BACKGROUND

[0001] Three-dimensional (3D) printing is becoming ubiquitous in a variety of environments. For example, many manufacturing arrangements regularly utilize 3D printing to manufacture or facilitate the manufacturing of various components. Further, 3D printers are becoming accessible to smaller entities and individuals. Three-dimensional printers typically operate with carriages performing various tasks. For example, one carriage may deposit material in layers, and another carriage may apply energy to selectively fuse the material.

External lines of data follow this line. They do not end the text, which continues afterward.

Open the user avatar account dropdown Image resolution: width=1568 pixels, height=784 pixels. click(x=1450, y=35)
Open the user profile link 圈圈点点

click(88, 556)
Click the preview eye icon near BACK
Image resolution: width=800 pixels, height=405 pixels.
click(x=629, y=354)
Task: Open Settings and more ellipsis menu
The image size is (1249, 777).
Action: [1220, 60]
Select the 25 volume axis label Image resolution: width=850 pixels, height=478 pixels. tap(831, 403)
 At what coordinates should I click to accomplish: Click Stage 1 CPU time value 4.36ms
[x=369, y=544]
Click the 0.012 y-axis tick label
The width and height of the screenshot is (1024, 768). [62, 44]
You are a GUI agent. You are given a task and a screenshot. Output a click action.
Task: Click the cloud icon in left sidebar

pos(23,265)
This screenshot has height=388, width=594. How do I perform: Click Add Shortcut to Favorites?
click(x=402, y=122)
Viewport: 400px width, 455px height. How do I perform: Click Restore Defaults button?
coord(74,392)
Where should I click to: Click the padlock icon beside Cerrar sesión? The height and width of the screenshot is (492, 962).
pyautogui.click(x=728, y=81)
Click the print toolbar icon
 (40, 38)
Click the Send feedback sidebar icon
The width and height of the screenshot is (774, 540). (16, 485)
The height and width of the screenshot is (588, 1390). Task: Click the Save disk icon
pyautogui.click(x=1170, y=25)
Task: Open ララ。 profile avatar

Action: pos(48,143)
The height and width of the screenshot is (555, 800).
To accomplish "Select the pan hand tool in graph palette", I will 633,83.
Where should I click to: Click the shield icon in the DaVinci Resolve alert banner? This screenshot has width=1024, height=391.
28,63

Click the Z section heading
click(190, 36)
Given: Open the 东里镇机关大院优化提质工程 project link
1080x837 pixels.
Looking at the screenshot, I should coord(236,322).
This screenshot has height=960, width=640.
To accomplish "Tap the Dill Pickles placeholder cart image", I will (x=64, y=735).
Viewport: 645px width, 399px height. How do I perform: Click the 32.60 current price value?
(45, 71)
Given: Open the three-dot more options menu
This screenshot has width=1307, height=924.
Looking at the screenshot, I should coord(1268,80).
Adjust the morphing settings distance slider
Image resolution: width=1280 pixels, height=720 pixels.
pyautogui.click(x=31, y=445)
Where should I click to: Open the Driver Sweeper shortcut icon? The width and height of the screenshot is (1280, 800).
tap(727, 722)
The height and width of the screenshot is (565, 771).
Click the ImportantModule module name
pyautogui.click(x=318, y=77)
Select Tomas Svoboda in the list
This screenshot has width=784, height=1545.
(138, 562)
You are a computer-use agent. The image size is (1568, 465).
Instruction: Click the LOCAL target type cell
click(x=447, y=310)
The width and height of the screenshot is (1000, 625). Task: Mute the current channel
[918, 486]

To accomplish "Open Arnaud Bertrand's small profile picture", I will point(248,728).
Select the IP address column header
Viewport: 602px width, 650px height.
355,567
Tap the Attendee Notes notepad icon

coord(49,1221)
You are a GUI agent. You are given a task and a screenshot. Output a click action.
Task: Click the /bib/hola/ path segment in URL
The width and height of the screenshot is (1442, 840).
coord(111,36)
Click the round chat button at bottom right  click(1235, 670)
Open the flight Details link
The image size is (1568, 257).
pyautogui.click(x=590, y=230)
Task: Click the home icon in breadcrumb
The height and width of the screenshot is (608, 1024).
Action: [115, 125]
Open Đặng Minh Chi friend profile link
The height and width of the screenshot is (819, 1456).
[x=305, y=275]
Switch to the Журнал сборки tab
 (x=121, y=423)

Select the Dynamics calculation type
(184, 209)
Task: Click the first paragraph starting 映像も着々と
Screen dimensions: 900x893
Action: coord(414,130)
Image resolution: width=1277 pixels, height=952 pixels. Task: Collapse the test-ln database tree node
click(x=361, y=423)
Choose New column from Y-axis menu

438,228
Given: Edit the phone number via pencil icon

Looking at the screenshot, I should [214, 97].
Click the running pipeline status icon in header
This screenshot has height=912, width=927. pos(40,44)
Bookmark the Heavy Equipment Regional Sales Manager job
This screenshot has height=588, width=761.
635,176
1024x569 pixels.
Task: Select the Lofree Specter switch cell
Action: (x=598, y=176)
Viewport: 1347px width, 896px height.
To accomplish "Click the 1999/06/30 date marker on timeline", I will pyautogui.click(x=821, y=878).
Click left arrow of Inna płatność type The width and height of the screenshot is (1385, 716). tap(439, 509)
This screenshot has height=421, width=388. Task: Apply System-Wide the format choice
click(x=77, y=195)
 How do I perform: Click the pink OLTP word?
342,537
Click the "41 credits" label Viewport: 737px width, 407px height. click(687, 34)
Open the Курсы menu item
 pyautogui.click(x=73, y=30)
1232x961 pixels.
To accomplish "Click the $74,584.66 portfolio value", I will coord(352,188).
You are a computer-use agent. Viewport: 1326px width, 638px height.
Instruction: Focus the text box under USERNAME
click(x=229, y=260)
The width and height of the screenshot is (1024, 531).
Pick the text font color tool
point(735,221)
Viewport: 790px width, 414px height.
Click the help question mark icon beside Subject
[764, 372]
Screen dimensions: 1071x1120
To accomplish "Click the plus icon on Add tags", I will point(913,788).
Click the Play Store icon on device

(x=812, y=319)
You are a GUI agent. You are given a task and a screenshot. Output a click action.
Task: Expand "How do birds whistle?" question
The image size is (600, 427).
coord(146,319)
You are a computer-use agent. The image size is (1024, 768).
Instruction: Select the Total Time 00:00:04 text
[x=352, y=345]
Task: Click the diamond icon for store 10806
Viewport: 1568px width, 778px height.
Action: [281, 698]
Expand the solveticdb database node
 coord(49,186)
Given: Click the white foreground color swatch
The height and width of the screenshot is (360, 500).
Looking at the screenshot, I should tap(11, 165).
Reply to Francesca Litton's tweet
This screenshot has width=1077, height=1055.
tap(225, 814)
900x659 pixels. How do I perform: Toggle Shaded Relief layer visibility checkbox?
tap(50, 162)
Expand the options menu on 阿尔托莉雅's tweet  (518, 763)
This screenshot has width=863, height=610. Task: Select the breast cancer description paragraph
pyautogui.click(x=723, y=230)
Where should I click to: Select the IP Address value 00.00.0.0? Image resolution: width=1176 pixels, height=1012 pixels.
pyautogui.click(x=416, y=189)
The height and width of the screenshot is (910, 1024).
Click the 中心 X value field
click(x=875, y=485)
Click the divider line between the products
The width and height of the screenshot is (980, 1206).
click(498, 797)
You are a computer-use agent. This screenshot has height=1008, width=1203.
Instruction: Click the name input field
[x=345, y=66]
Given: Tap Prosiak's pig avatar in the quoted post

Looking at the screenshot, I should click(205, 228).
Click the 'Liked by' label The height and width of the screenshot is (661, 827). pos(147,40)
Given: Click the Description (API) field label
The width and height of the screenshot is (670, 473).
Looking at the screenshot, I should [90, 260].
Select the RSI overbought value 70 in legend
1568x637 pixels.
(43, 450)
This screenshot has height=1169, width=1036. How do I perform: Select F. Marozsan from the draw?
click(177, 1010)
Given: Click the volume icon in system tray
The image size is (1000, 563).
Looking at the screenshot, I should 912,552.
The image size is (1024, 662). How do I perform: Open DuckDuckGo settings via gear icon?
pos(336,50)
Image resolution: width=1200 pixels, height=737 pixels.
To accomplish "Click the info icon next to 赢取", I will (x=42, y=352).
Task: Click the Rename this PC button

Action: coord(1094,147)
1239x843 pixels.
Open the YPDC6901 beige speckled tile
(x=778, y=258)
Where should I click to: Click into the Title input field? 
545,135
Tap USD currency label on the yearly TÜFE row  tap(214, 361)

BRIEF DESCRIPTION OF THE DRAWINGS

[0002] For a more complete understanding of various examples, reference is now made to the following description taken in connection with the accompanying drawings in which:

[0003] Figure 1 illustrates an example system for surface feature formation for three- dimensional (3D) printed objects;

[0004] Figure 2 illustrates another example system for surface feature formation for 3D printed objects;

[0005] Figure 3 illustrates an example surface feature formation arrangement;

[0006] Figure 4 illustrates another example surface feature formation arrangement;

[0007] Figure 5 illustrates another example surface feature formation arrangement; and

[0008] Figure 6 is a flow chart illustrating an example method for surface feature formation for 3D printed objects.

PET ATT, ED DESCRIPTION

[0009] As noted above, 3D printing may produce a 3D printed object by curing, or fusing, a print material, such as powder. A 3D printer generates a 3D printed object. The 3D printer may use any of a variety of 3D printing technologies, such as multi-jet fusion (MJF), fused deposition modeling (FDM), or selective laser sintering (SLS). The 3D printing includes fusing or curing of a material (e.g., 3D printing ink or powder).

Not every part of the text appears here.